Patellar tendinitis is a common issue in volleyball because it is caused by overuse and repetition. Players are constantly spiking, blocking and doing other forceful jumping activities and this tends to aggravate the tendon. The tendon that is affected connects from the shinbone (tibia) to the kneecap (patella) and it is a major player in your ability to use your leg muscles effectively. This tendon helps you to jump up, run up a hill and kick a ball.
Signs and Symptoms of Patellar Tendinitis
The first symptom that occurs is pain and this is generally located where the tendon goes into the shinbone and up to the kneecap. This pain ranges greatly in severity and for some people it is just a constant ache, but for others is severe enough where it prevents them from being able to walk and play volleyball. Characteristics of this pain can include:
- At first, the pain may only occur after exercise or practice. It may also only occur when you begin playing volleyball or exercising.
- As the tendinitis gets worse, you may find that you are unable to keep up with the sport.
- In the more advanced stages, getting up from a chair or walking up the stairs can be difficult to impossible.
Treating Patellar Tendinitis
Most people will respond well to less invasive treatments, but since this can take some time to fully heal, it is important that you are patient and that you follow your doctor’s orders. Nonsteroidal anti-inflammatory drugs are generally sufficient to help alleviate your pain and this also helps to reduce some of the associated inflammation. Talk to your doctor about the proper dose because taking too much of these drugs can cause issues with your stomach. Make sure you ice at least a couple of times a day, especially after your workouts. You want to ice for at least 20 to 30 minutes at a time.

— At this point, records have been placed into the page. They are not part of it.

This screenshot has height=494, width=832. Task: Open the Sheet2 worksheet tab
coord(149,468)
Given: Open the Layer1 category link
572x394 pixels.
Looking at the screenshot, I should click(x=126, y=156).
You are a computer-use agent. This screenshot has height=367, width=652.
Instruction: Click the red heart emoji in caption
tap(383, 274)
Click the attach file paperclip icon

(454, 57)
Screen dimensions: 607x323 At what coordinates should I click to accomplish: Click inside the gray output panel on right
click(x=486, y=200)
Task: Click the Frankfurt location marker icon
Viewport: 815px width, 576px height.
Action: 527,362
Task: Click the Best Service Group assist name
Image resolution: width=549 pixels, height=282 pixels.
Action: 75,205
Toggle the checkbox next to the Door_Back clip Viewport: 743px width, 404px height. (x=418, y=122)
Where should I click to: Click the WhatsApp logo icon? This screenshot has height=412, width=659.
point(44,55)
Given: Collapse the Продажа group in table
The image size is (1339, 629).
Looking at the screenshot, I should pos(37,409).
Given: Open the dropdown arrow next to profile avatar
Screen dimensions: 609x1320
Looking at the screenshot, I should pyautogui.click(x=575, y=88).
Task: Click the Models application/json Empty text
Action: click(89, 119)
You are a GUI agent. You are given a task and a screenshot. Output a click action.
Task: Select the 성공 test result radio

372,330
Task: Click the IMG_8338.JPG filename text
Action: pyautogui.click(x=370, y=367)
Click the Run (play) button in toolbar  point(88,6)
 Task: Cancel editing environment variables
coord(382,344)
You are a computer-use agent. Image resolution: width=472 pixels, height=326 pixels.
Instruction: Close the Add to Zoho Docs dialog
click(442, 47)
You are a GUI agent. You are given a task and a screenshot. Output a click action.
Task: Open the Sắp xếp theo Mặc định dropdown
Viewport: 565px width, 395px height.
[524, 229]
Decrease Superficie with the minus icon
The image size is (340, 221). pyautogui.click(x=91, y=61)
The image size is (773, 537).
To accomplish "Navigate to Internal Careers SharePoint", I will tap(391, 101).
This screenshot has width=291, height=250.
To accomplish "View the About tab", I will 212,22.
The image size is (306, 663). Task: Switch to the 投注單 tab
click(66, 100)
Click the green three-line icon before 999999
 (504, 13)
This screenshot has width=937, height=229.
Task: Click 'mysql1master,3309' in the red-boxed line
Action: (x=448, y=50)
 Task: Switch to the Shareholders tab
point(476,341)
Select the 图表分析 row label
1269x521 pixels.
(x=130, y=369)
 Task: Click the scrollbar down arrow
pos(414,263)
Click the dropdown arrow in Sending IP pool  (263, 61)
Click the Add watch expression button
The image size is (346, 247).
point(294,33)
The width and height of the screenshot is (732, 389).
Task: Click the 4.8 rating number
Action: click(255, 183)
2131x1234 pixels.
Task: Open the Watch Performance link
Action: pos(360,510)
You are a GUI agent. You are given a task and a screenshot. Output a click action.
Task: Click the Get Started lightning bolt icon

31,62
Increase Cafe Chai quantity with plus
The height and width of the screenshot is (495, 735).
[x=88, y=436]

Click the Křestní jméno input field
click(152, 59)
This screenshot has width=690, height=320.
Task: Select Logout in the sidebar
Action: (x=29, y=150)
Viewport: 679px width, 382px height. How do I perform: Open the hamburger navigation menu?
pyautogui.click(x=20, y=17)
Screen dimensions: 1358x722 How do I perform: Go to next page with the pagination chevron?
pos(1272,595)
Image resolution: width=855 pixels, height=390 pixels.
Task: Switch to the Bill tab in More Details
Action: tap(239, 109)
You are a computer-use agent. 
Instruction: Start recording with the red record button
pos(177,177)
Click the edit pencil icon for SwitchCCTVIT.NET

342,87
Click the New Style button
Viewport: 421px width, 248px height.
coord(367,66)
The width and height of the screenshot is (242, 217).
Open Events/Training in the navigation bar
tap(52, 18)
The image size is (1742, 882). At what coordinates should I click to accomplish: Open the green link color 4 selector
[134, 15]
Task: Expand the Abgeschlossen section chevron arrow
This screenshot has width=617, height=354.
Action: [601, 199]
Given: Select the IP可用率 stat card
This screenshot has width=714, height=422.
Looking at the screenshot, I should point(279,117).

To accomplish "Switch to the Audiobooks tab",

There are different therapy options that seek to reduce symptoms and promote healing. Stretching exercises help to lengthen the tendon-muscle unit and it can reduce spasms. Make sure to stretch properly and never bounce or else you can do more harm than good. Strengthening exercises help to protect the patellar tendon from strain, especially when you work to strengthen your thigh muscles. A patellar tendon strap helps to move some force away from the tendon to alleviate pain and allow the tendon to heal.
There are a few more invasive procedures that can help to promote healing and alleviate pain, including:
- Nitro Patches: These are the same patches used in patients with heart disease. They deliver a medicine that is thought to help spur the repair process in the tendon. The patches can take several months to work.
- Surgery: When this condition is severe and not responding to any other treatments there are some surgical procedures that may be helpful.
- Platelet-rich plasma injections: This works to help those who have long-term issues with the patellar tendon. It is still a very new treatment so it is unknown how helpful it will be for each individual patient.